BAHAHAHAHAHAHAHAAHAHA

a skyline rear on the sentra just for the taillights, HAHAHAHAAHA

Skyline engine in the Sentra, HAHAHAHAHAAHAHAHAHA 

*takes breath*

HAHAHAHAHAHAHAHAHAHAHAHAHAAHHAA

so...what skyline engine were you thinking of getting? The VR22ETD???


----------



## sr20dem0n (Mar 19, 2003)

hehehehe, you're mean mike, it's his first post be nice
Well then again it's pretty hard to be nice with a first post like that

My favorite part is he wants to "save up" for a sentra, and then he wants to drop probably twice the cost of the car into it just to have something that looks stupid and won't be reliable for shit.


----------



## sr20dem0n (Mar 19, 2003)

I guess I'll tell you why we're all laughing so you don't just think we're a big group of assholes, lol

My guess is you're in high school and your friend told you about some video with a skyline doing the 1/4 or a road course. You saw it and was like "wow that's fast and it has nice tail lights, I wonder if I can put that engine or tail lights on my car". But of course you wouldn't want to put them in your "1988 nissan maxima *cry*", so since you like the look of the b15 sentra you could get one of those and then use that as a testbed.

Well here's where the problems come in....
Sure you could get those taillights, but it will cost you several thousand for parts, labor, and paint to get them to look good. I don't know what engine you're talking about since the skyline is only a car and it's come with several different engines over the last several years. My guess is you're talking about the engine in the r32-r34 gt-r, the rb26dett. This engine (as well as all other engines in the skyline) is set up for rwd, while the sentra is fwd. You have 2 options here, you can either shove the engine in sideways, or you can convert the sentra to rwd. Either option will cost you atleast $15-20k or more in parts and labor, plus the engine itself is, last time I checked, around $7k. All in all you're looking at ~$30k just in modification to get this car on the road, add in the initial cost of the car and you have a $50k car that isn't street legal and will probably break down quite often. For that cost you could get a damn z06 if you wanted too, especially since $30k of that $50k is going to have to be upfront since you can't do payments on $30k of custom work and labor.

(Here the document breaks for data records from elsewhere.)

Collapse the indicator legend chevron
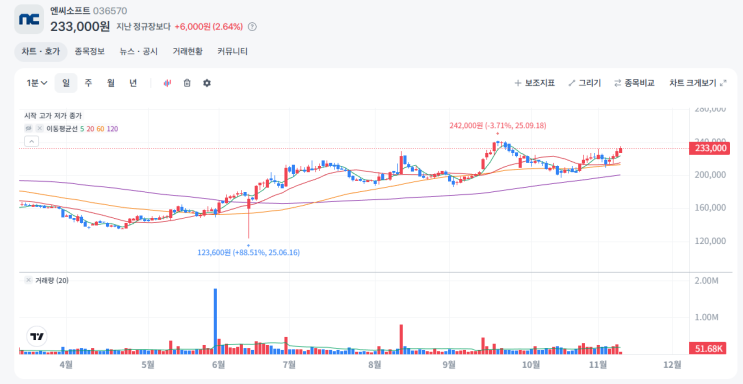The image size is (743, 384). point(31,141)
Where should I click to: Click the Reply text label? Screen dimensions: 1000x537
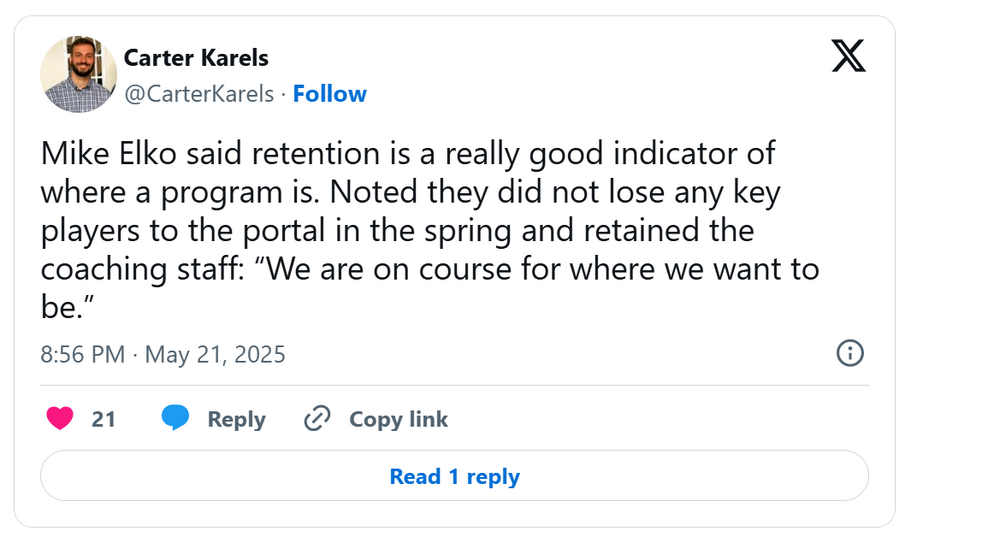click(236, 419)
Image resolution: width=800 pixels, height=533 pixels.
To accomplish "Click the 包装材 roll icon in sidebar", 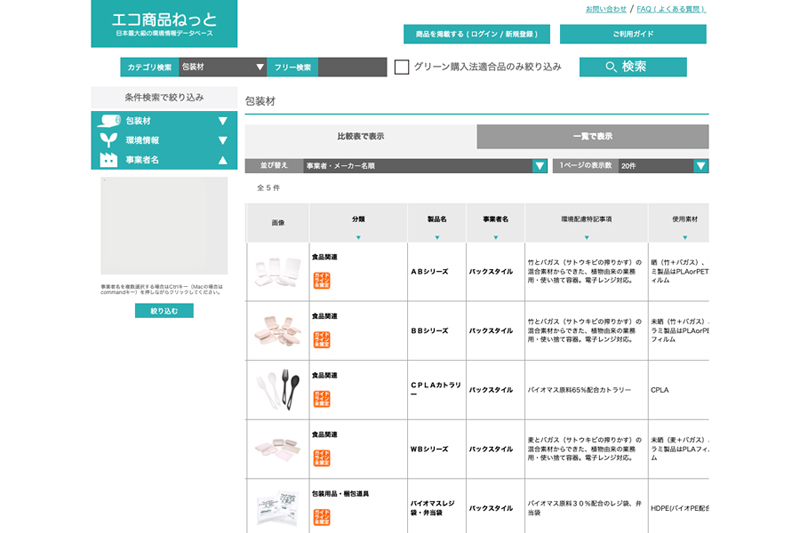I will point(109,121).
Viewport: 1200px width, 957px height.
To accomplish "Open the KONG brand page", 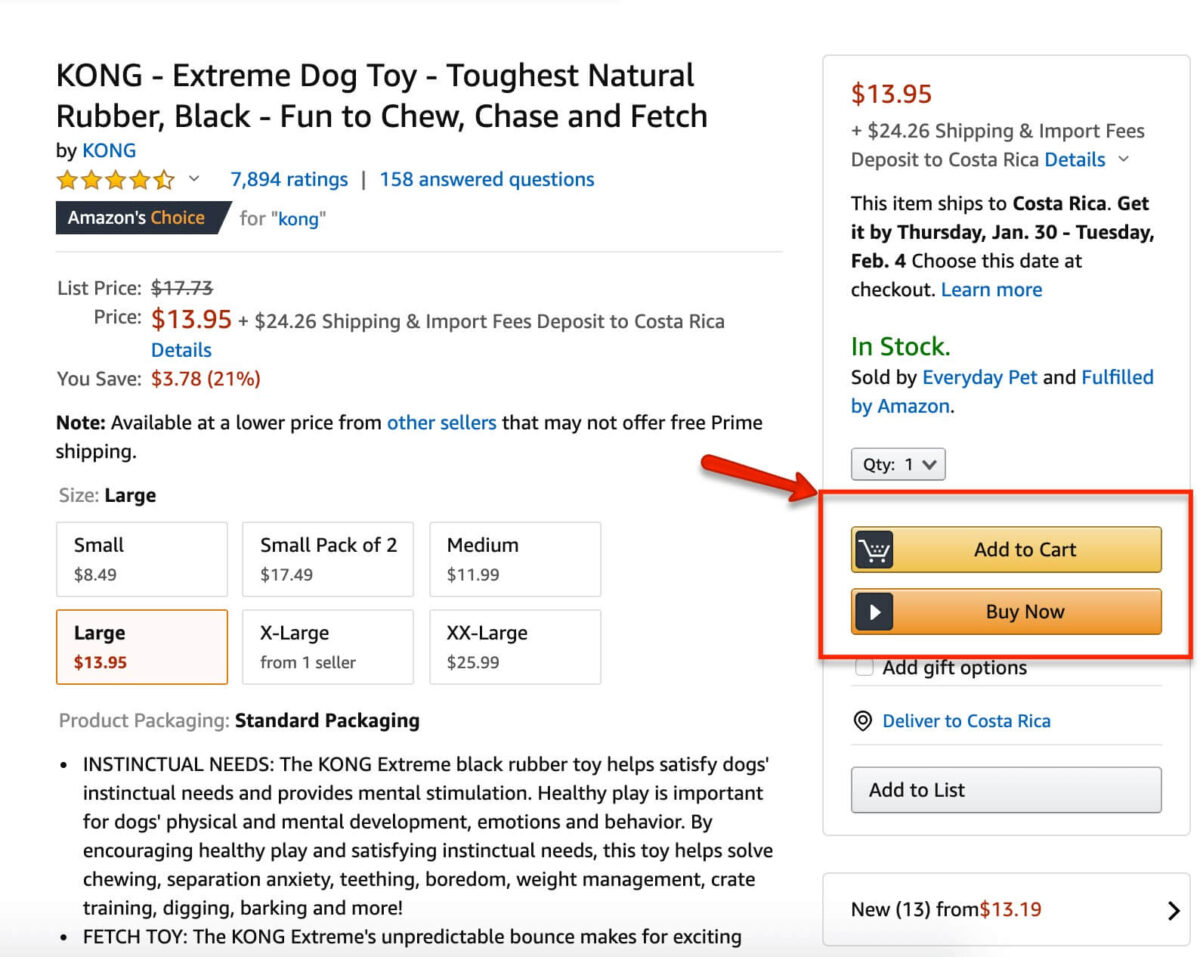I will 110,150.
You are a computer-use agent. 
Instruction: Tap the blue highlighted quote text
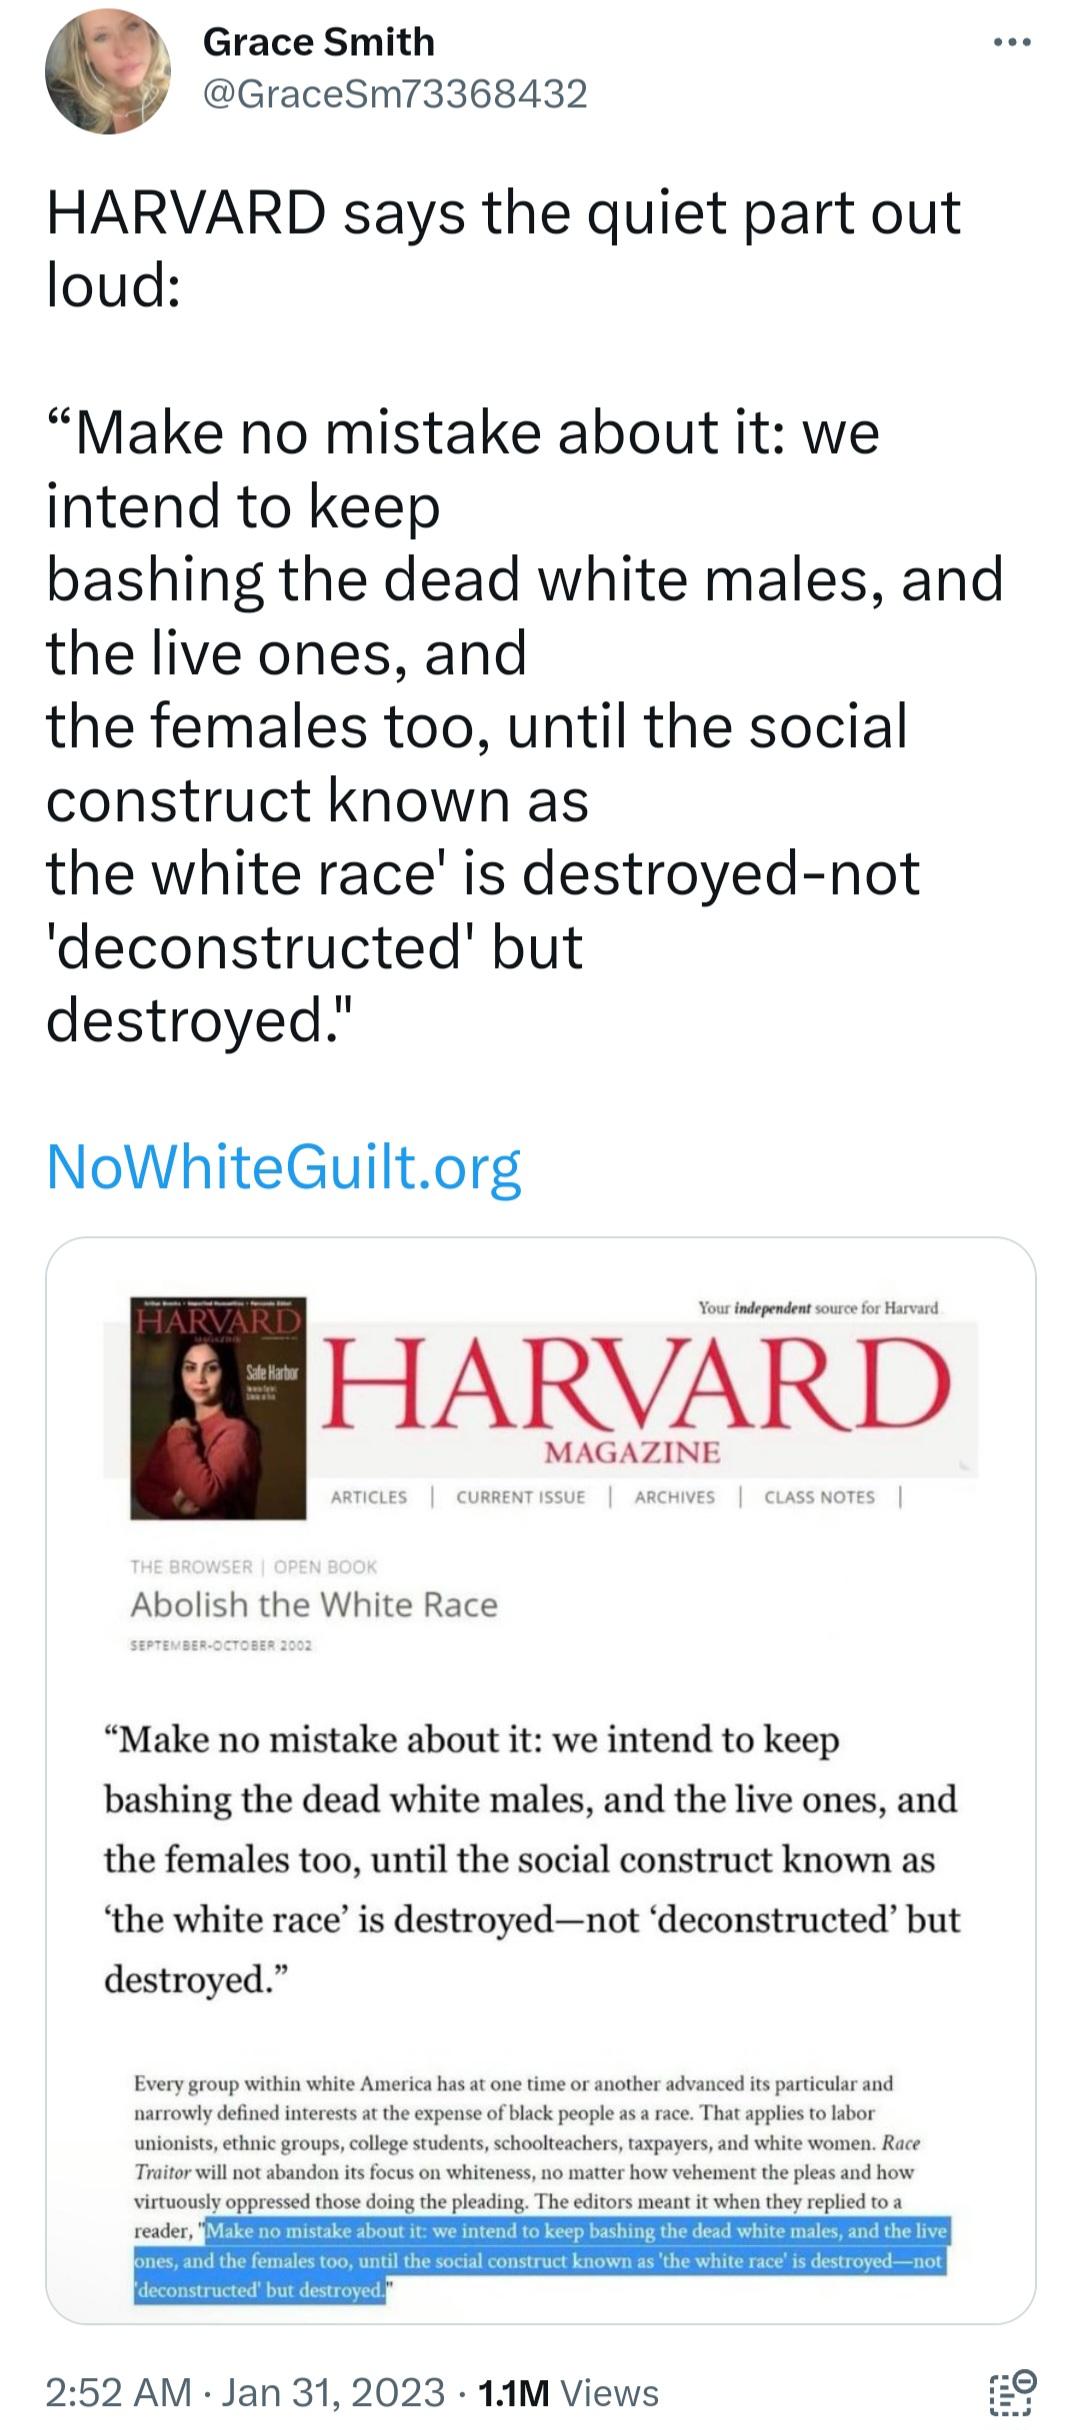(540, 2260)
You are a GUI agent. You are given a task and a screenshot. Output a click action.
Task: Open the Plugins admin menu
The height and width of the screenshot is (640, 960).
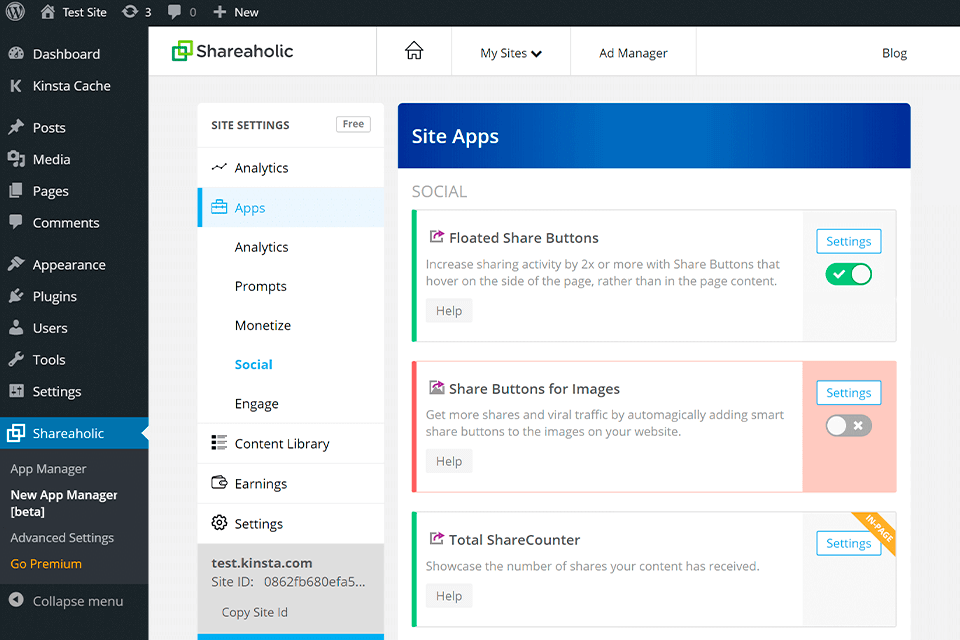[54, 296]
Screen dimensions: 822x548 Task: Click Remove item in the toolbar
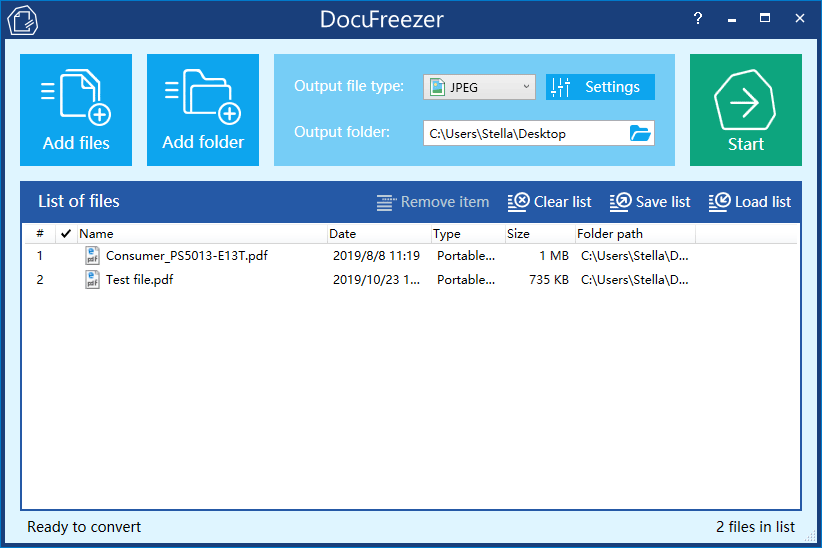pyautogui.click(x=433, y=202)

You couldn't have picked a worse base to do that swap in if you had tried, hell even a minivan probably has a larger engine bay and can be converted to rwd easier than the sentra.


----------



## blueboost (Jul 25, 2002)

LOL

and for $50K, you could have a skyline anyways.


----------



## Nismo5042 (Nov 18, 2003)

dude that would be a bitch of a time trying to do all of that. yeah you would be better off just going and buying a skyline. that would cost so much money if you did all of that.


----------



## elPedro (Aug 2, 2003)

Well for one, you are right about saying I am a high school student but I am not some wannbe or idoit as it seems everyone is implying... I just had an idea and thought I would see if it is practical or possible. I just wanted to build a sweet sentra to blow away all the hondas in my area(Ontario canada... apparently Canada is a civic nation god damnit) since my area packed to the dim with alot of honda losers (tho not all honda drivers are losers, just some). I said "save up" because I want to be able to buy the sentra and do some body and engine work soon after, I realize it is a cheap car. Only reason why I wanted skyline tail lights on the sentra cause I really don't like the back of the sentra and really love the skyline tail lights. I was wondering about the skyline engine line cause if it was not too much to put it in and it work good why not (you are telling me none of you would put a skyline engine in your sentra if it could work good and didn't cost too much). Plus I remember reading earlier that b15 engine doesn't handle turbos well. These were just questions, no need to kill me for it. ... God I would have never put "thanks for any input" if I knew everyone was freakin crazy on these forums. Serious... if I knew it was such a bad idea I wouldn't have asked.

thanks for the info tho.

*** it just seems to me that you people are being overly harsh, tell me I am wrong


----------



## chimmike (Oct 17, 2002)

we're not overly harsh, we're realistic.

you can still get hte skyline taillights without having to get the entire rear end. that will still cost a bunch in labor and stuff, but not as bad as the entire rear end.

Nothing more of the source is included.